Que nadie se equivoque, quienes
acudan al visionado de Bohemian Rhadsody en busca de morbo, descenso a los infiernos personales y demás parafernalia
ya pueden volverse por donde llegaron. O regresar a su habitual círculo
cultureta para dejar caer el nombre del último director de apellido
impronunciable y filmografía enrevesada. Pero tampoco nos confundamos, Bohemian Rhadsody es cine en estado puro
desde los dinámicos títulos de crédito. Un cine que rehúye el dramón y la
desdicha para centrarse en los momentos luminosos y la música soberbia del
grupo, pasando de puntillas por otras tramas, que, si bien podrían interesarle
a un sector de los espectadores; hay
otro sector (entre los cuales me cuento) a los que no le interesan en absoluto;
y su único deseo es disfrutar de un
producto bien realizado, que emociona y satisface musicalmente.

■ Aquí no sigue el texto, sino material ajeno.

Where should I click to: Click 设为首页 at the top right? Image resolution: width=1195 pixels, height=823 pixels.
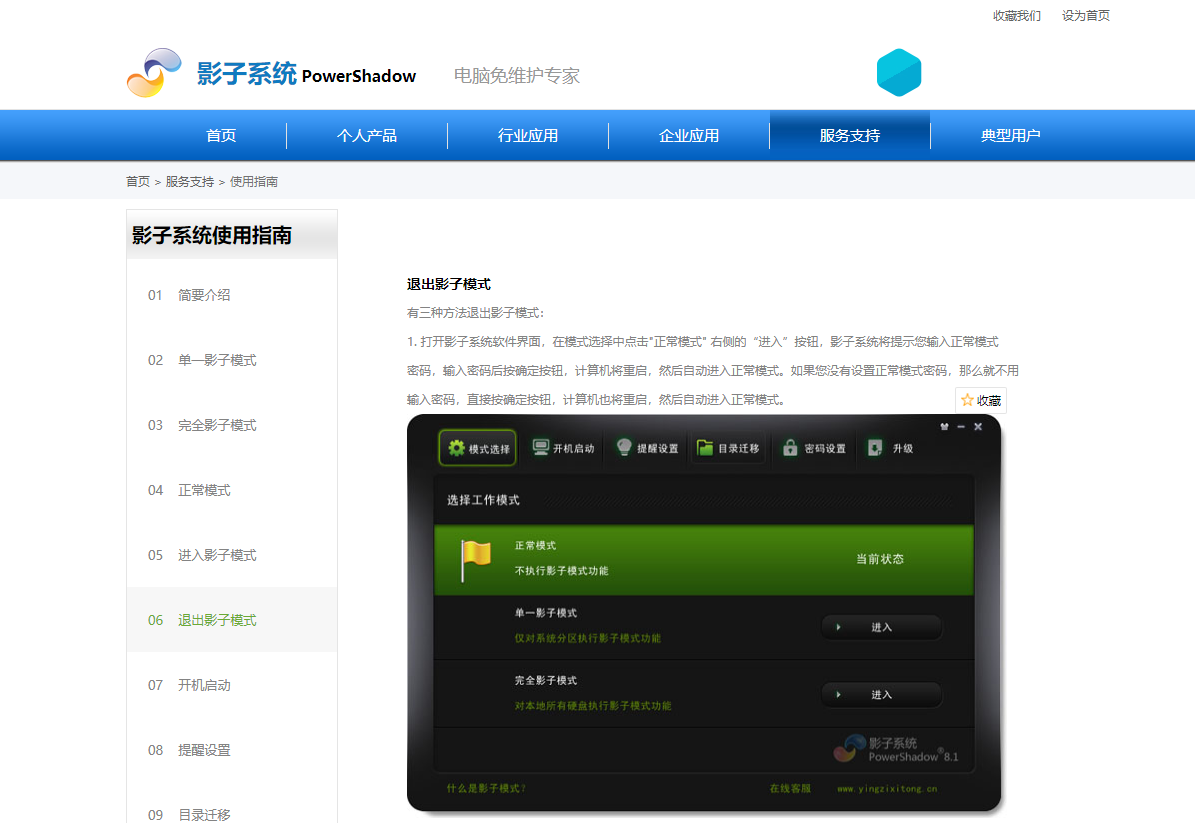(x=1085, y=15)
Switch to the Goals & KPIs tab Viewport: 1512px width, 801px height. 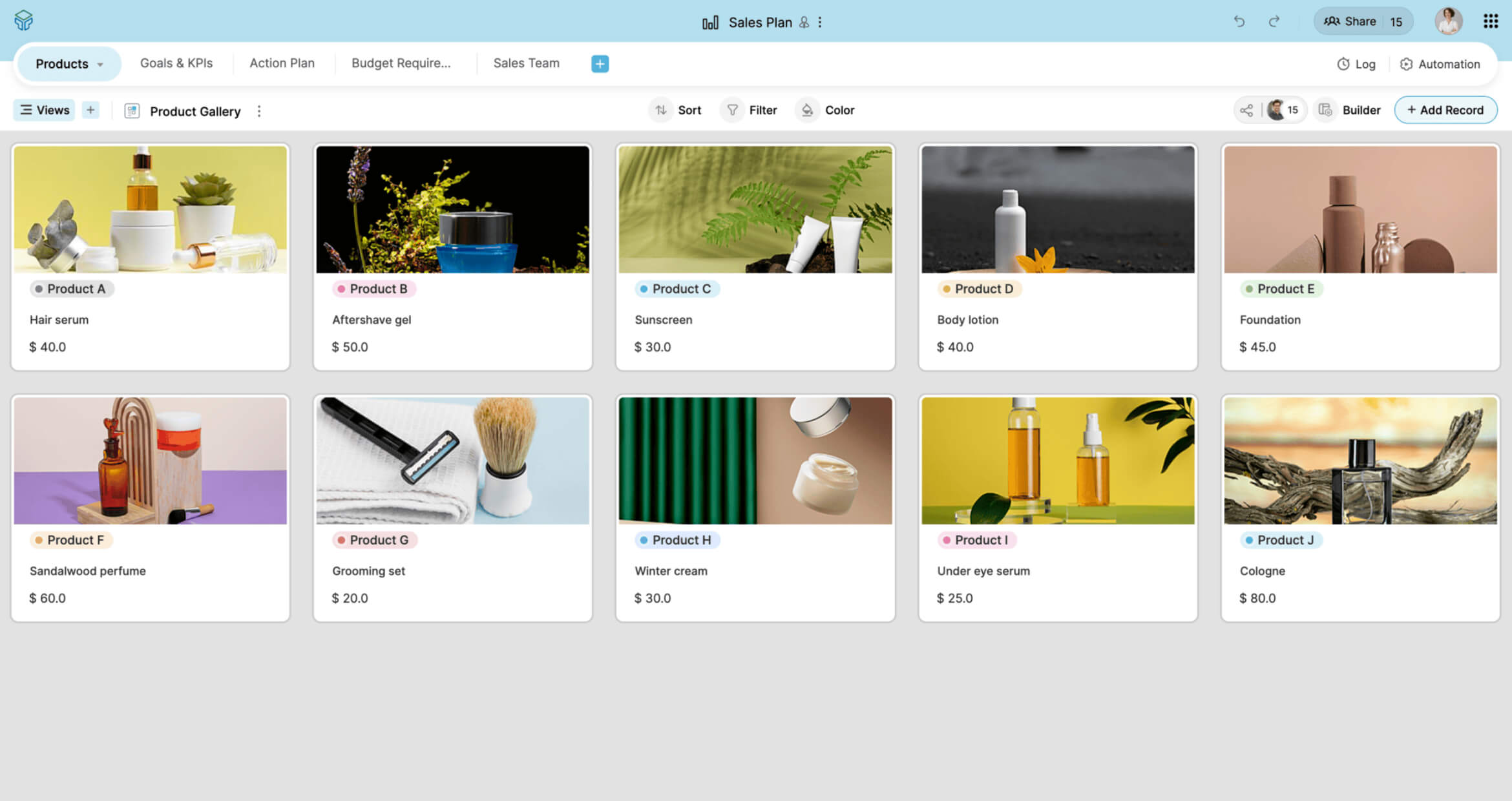point(176,63)
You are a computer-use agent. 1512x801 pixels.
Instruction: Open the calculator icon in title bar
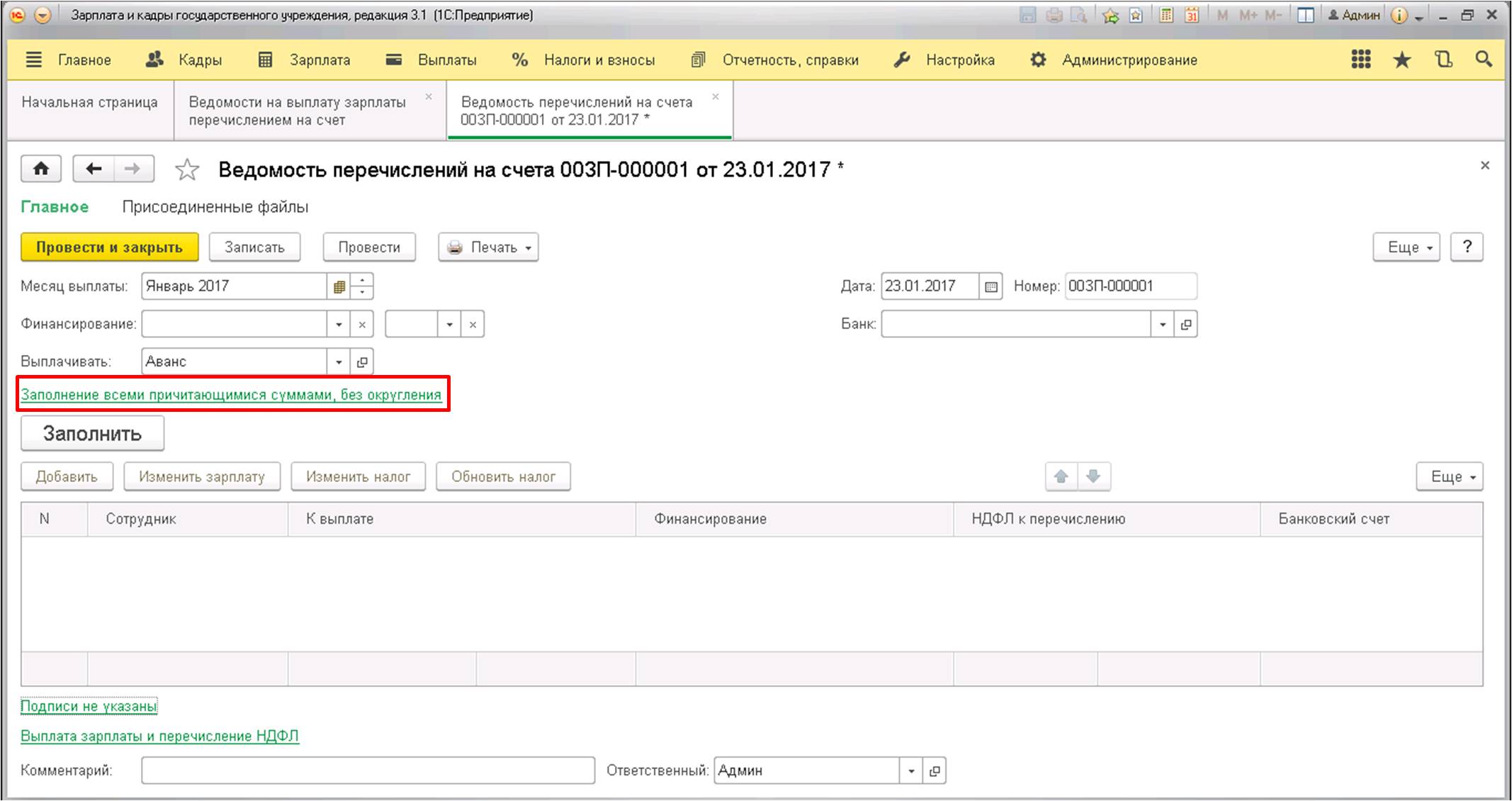pyautogui.click(x=1166, y=15)

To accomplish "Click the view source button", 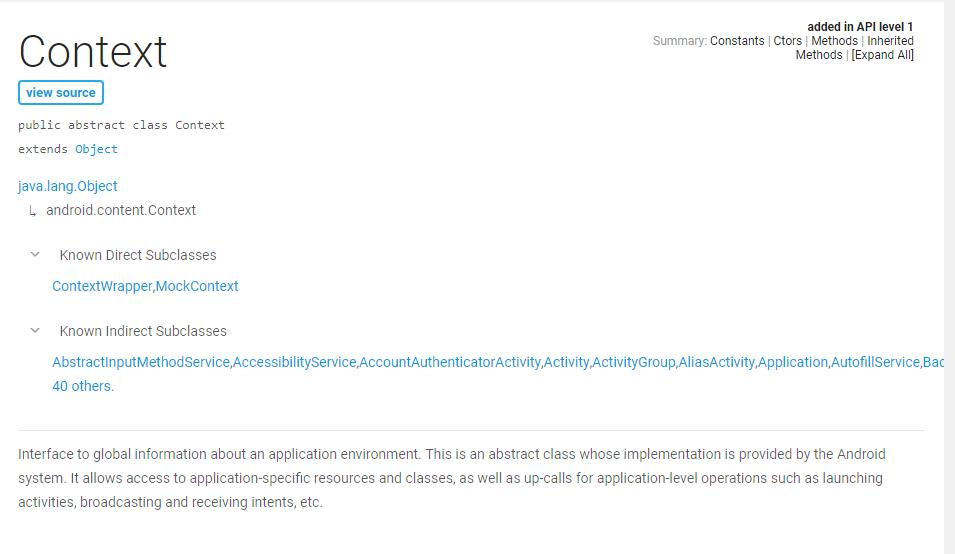I will 61,93.
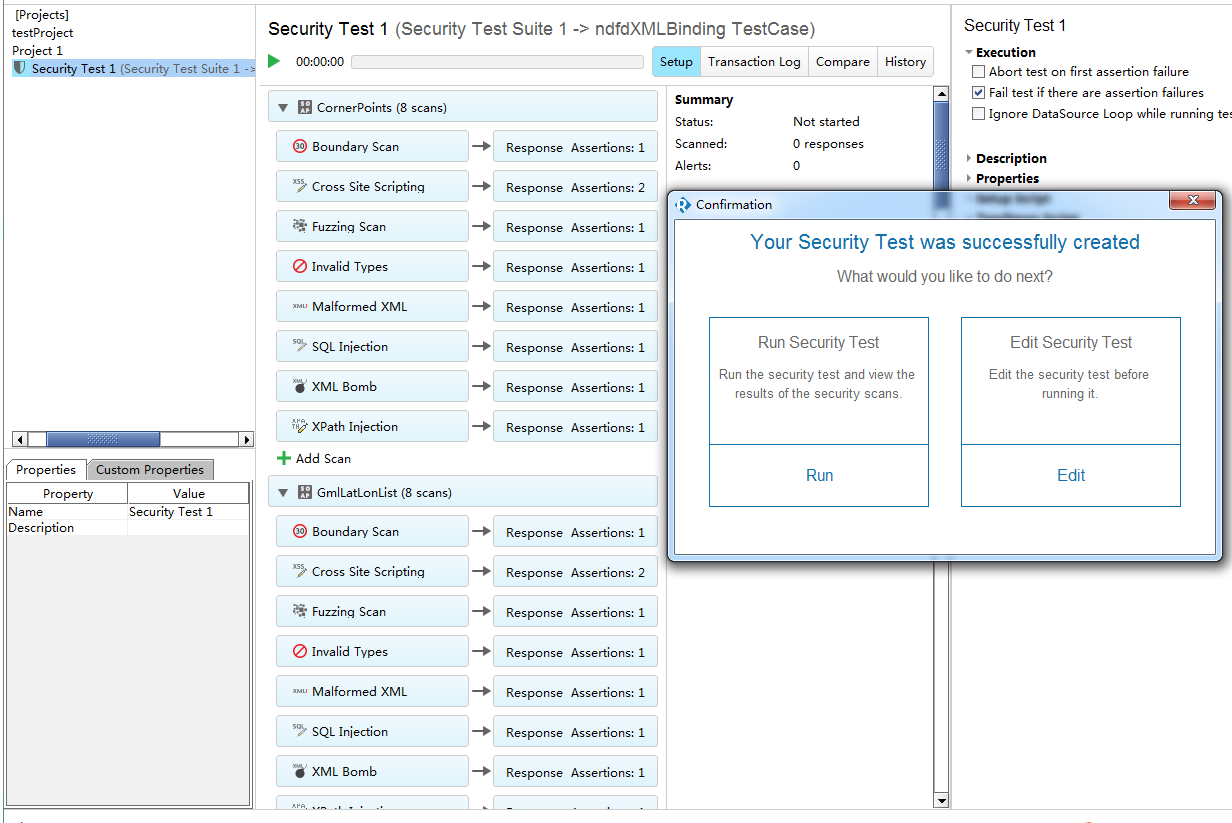
Task: Click the Cross Site Scripting icon under CornerPoints
Action: pyautogui.click(x=299, y=186)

Este biopic está
construido a base de anécdotas con un montaje dinámico, interpretaciones
notables en su brevedad, algunas incluso anecdóticas, con hallazgos visuales como
ese travelling inverso que se introduce dentro del autobús o la exultante grúa
al comienzo del concierto.
El trabajo del otrora interprete de “Mr Robot”, roza
con la perfección. El lenguaje corporal tan característico de Mercury es
asumido como propio por el protagonista, que no trata de imitar a Freddy, se
introduce en su piel, y esto se agradece. La narración es coherente,
secuencial, con una dinámica interna que alterna los momentos de intimidad con
la espectacularidad de la creación de las canciones en un equilibrio que se
agradece y se disfruta. Una película con un clímax final apabullante dónde la cámara
y la música son las protagonistas, Una dionisiaca celebración de la música de
Queen. Quien tenga querencia por zonas oscuras y almas atormentadas, tendrá
que esperar a otro director. Esto es una jubilosa y exultante fiesta de los sentidos.